## BEGIN Page extract

Full-time work after university isn’t a gap year, it’s just not a grad scheme
Even post-uni, Cambridge students struggle to escape the all-or-nothing perfectionist mindset argues Ruby Cline
If you’re not spending the first three hours of your day painstakingly clicking “HERE”, or popping balloons at speed to complete the fifth round of assessments for a consulting company, you should be planning your travels to Taiwan and under no circumstances dreaming of labour. Or at least, these seem to be your two options if you’re graduating in 2024.
When I ask my friends from home about their post-university plans, there’s a big range. One soon-to-be psychology graduate is building an interest in marketing, and is looking casually into possible career choices within the field. Another plans to make the well-paid customer service job they’ve been doing throughout university into full-time work and will look into future options later on. One is hoping to travel until January with money she’s saved up over the years and will then start job-seeking. Another already has a job lined up.
“There is no clear “graduate job” for this cohort”
Across the UK, the statistics show a similar range – 59.6% of 2020/1 graduates were working full time in the UK 15 months after graduation. Within this work, there was a huge range of jobs – 15% were health professionals, 12% in business, HR, or finance, 8% in retail, catering, or waiting work, 4.6% in childcare and education. There is no clear “graduate job” for this cohort.
This isn’t the case for Cambridge finalists though, who seem to be painting a very different picture of their futures. Rather than this broad spread of options, opportunities, and ideas, this year’s finalists seem to fit relatively neatly into two immediate futures: the grad schemers and the gap yearners. Both options seem to encapsulate the all-or-nothing perfectionist mindset many have worked so hard to escape.

## END Page extract
## BEGIN Provided material

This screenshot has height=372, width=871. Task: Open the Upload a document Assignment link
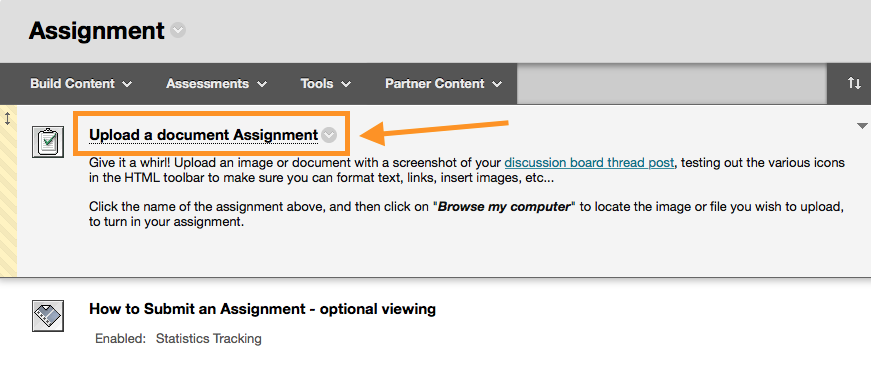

## END Provided material

> [Aim of the task]
From the article on life after university, reproduce word for word the stretch from "This isn’t the" through "hard to escape.".

> [Solution to this task]
This isn’t the case for Cambridge finalists though, who seem to be painting a very different picture of their futures. Rather than this broad spread of options, opportunities, and ideas, this year’s finalists seem to fit relatively neatly into two immediate futures: the grad schemers and the gap yearners. Both options seem to encapsulate the all-or-nothing perfectionist mindset many have worked so hard to escape.